Work instructions> Write out again the lines from the line with "Collapse the ExpressPortal (ローカル) tree node" up to and including the line with "Where should I click to: Open", exactly as they stand below, and skip any picture.

Task material>

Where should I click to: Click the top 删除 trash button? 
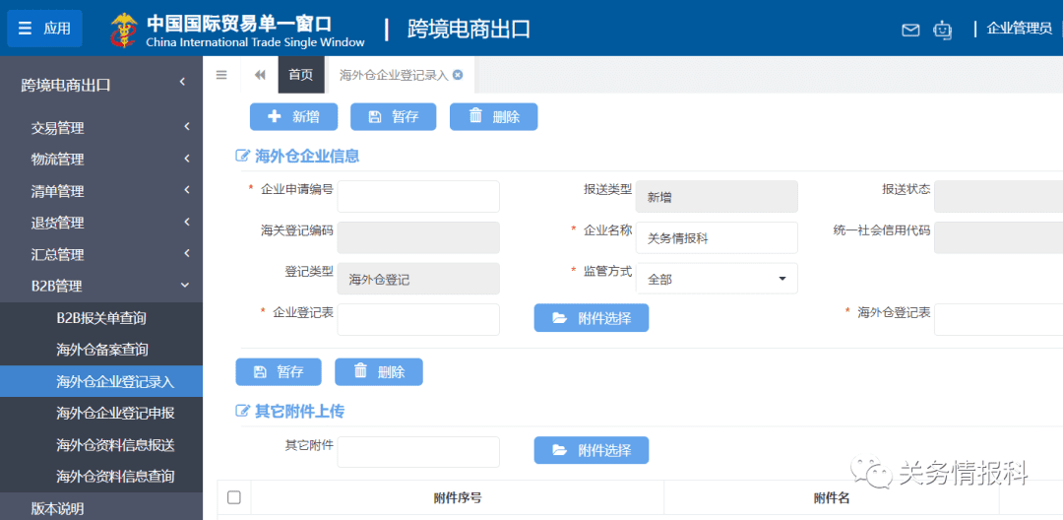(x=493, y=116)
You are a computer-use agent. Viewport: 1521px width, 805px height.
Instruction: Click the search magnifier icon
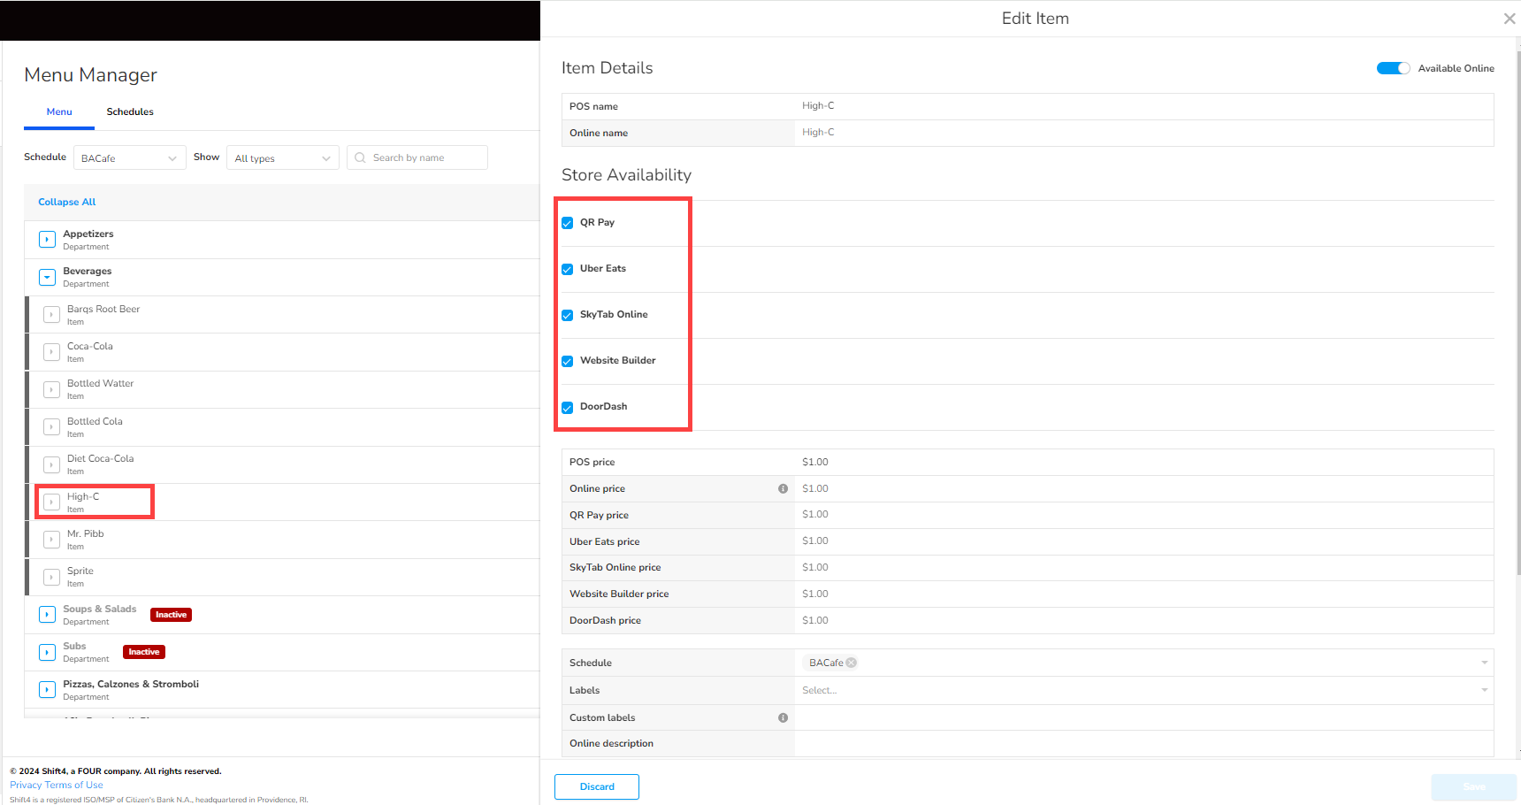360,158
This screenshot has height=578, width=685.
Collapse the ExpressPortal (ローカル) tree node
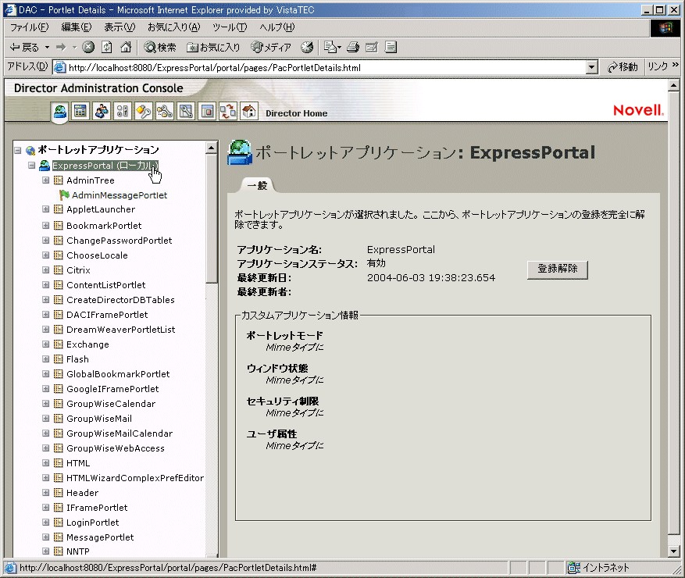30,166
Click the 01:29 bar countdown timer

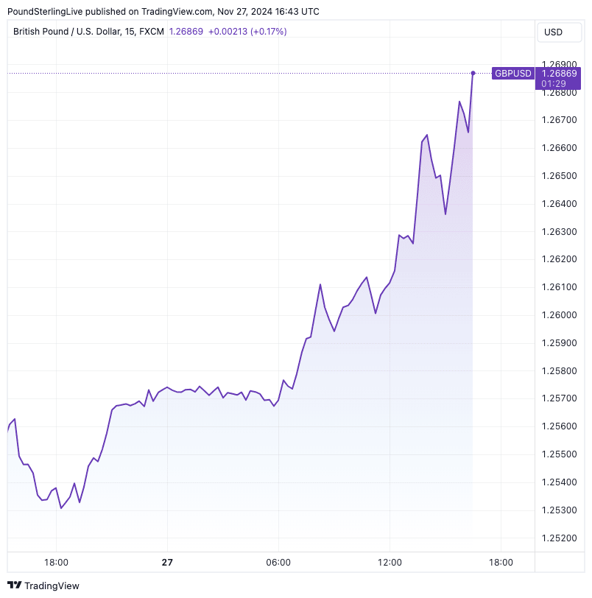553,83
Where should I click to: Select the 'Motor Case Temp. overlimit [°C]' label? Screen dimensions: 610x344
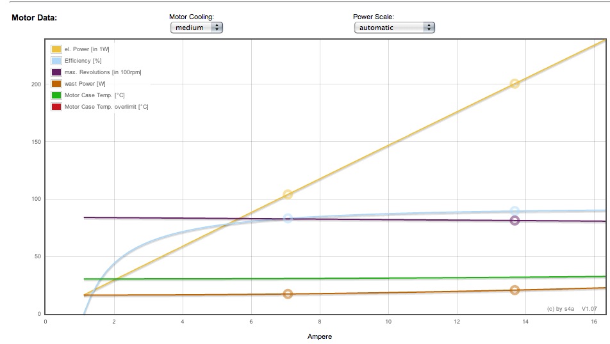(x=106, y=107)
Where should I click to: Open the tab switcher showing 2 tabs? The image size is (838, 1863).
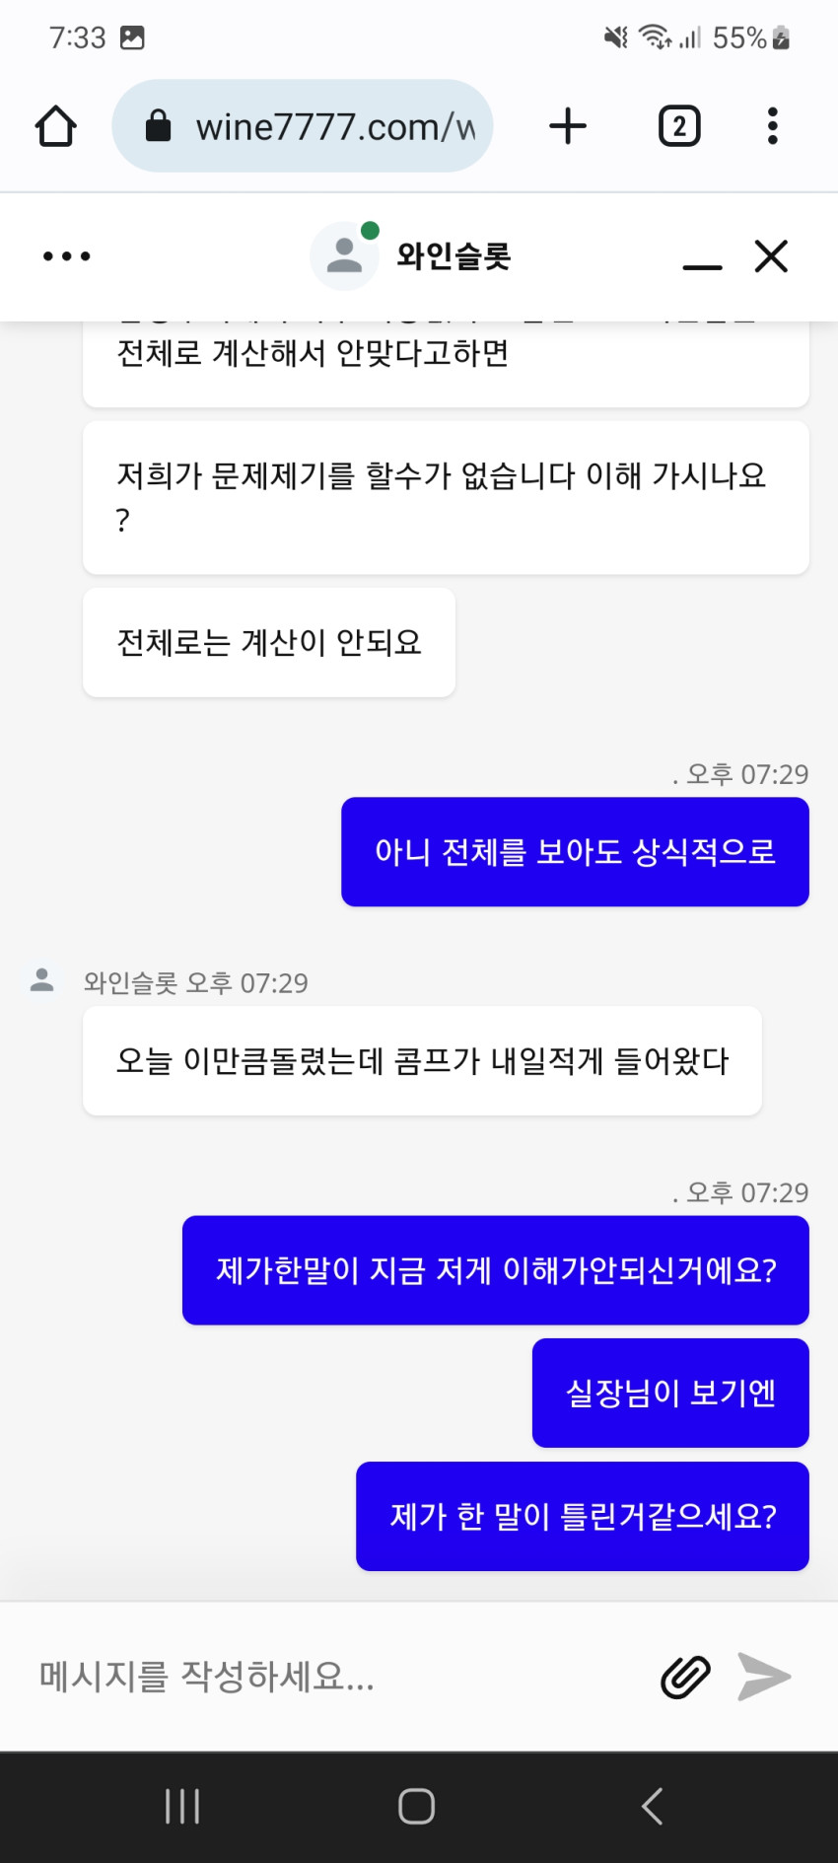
---
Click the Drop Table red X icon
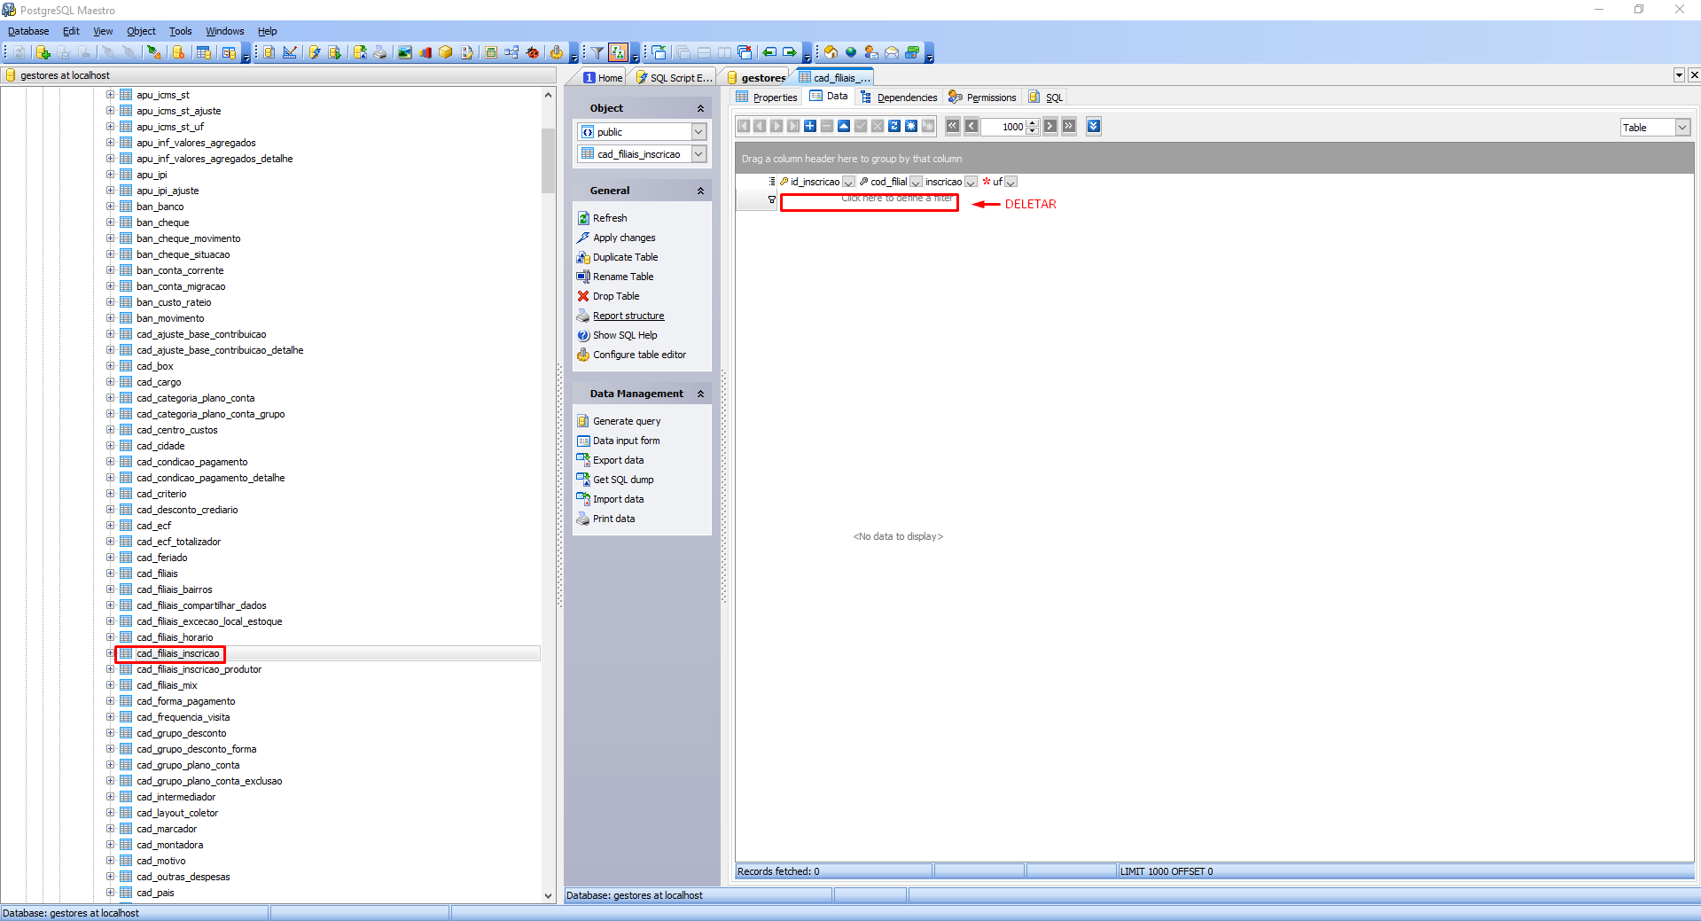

Reply>
Collapse the ExpressPortal (ローカル) tree node
30,166
Click the 01:29 bar countdown timer

553,83
Where should I click to: Select the 'Motor Case Temp. overlimit [°C]' label? Screen dimensions: 610x344
(x=106, y=107)
Where should I click to: Open the tab switcher showing 2 tabs? The image size is (838, 1863).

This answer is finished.